Dose de cynisme et de bonne conscience

Les Palmes d'Or décernées ces dix dernières années confirment que les satires sociales ont la cote à Cannes. L'âge d'or du Cinéma est révolu depuis la fin des Trente Glorieuses ; désormais, il faut bien justifier tant d'exhibition de luxe sur le tapis rouge en récompensant un film à message anticapitaliste qui rende justice aux démunis. Et si le message est très, très clair, voire binaire, et qu'en plus le film parvient à être divertissant, c'est carton plein !

Parmi tous les réalisateurs contemporains rôdés à ce genre de cinéma, Ruben Östlund est sans aucun doute l'un des plus doués dans l'exercice : indéniablement metteur en scène talentueux, scénariste inventif en pleine maîtrise, et expert en critique de la bourgeoisie ; pour le jury du festival, un tel CV excuse largement un manque criant de subtilité.

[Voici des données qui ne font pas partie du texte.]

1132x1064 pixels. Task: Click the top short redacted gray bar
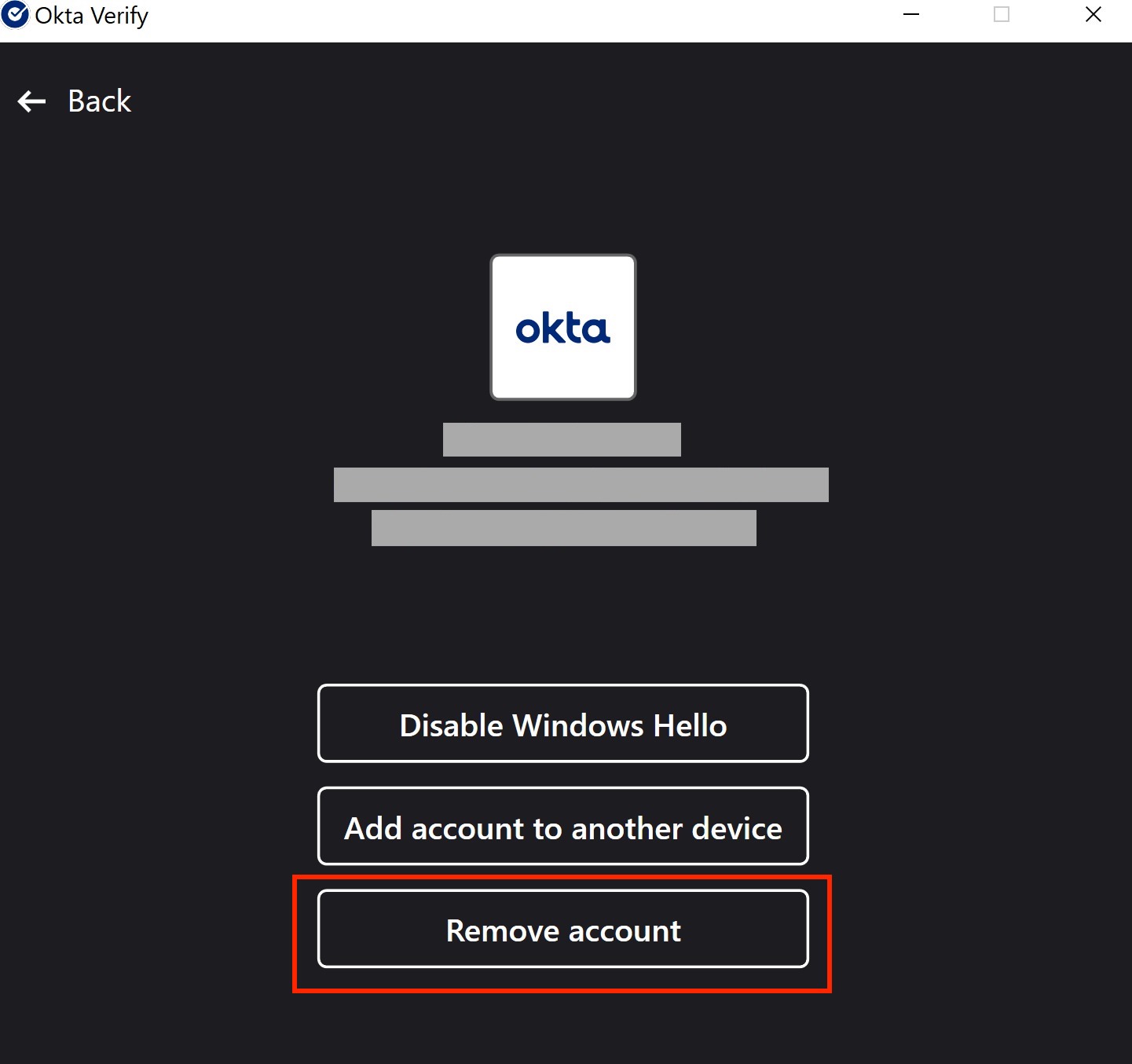click(562, 440)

Bien sûr, le message de lutte des classes de "Sans Filtre" est très plaisant, et il est amené avec originalité. L'espace-temps clos de la croisière puis de l'île, où se côtoient en milieu restreint des ultras riches avec un équipage de prolétaires, forme un terreau particulièrement propice pour mettre en scène tout ce que l'auteur souhaite moquer : la vacuité du matérialisme - les millionnaires s'identifient tous à leurs business aussi lucratifs que destructeurs, puisque leur vie n'a été que cela -, leur incapacité à vivre en relation hors d'un système d'échanges économiques - le duel de pingres lors de la scène de l'addition -, leur capacité d'agir totalement annihilée - tous ces riches, jeunes comme vieux, ne savent à proprement parler rien faire -, et la veulerie du show-business qui dissimule à grands renforts d'illusions un immense vide intérieur et une incapacité à se confronter au réel - le couple de mannequins, à la plastique pourtant superbe, n'arrive à s'exciter sexuellement que par le recours à un jeu de rôle, où l'on se prend pour le plombier, autrement dit, quelqu'un dont l'action est incarnée.

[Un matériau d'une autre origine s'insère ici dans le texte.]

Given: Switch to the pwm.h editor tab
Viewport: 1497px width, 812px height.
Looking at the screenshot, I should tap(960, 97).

Tout cela est bien vu, mais franchement trop à sens unique, trop bien calibré pour flatter le spectateur. Contrairement, par exemple, à un "Parasite", on ne sera jamais dérouté ou poussé davantage à la réflexion. Au contraire, dans les deux espaces-temps qui composent la majorité du film, la narration n'avance que vers la surenchère, à tous points de vue. Durant le visionnage, on a la désagréable sensation que toutes les bonnes idées étaient déjà contenues dans la bande-annonce, comme dans une mauvaise comédie française : la lutte des classes s'exacerbe, s'emballe, et les rapports de force s'inversent. D'ailleurs, pour combler le tout, le titre français on-ne-peut-plus explicite, "Sans Filtre", achève toute ambition de subtilité. On ne retiendra de la narration complète que certaines scènes cocasses et parfois, c'est vrai, jubilatoires.

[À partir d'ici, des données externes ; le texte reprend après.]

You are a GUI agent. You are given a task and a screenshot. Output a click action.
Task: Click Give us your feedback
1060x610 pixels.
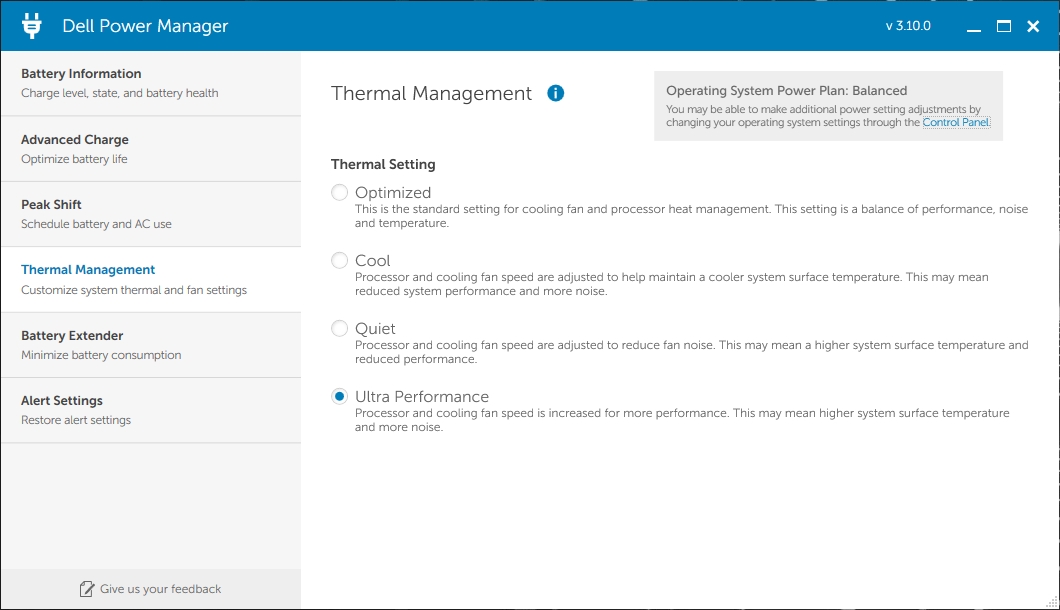tap(161, 589)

Mais pour un film d'une telle durée, proposé par un réalisateur en pleine possession de ses moyens, le spectateur reste hélas sur sa faim : fallait-il que Östlund consacre 2h30 à ne montrer que cette phase destructrice, et rester dans un rapport qui certes s'inverse mais reste à nouveau un rapport de force, enfermé dans un cynisme désespéré ? A mon sens, la fable sociale aurait pu être bien plus mémorable si l'auteur s'était aventuré dans une dernière partie, qui reste toujours la plus difficile : montrer, sans naïveté, le sursaut d'humanité qui fait communion.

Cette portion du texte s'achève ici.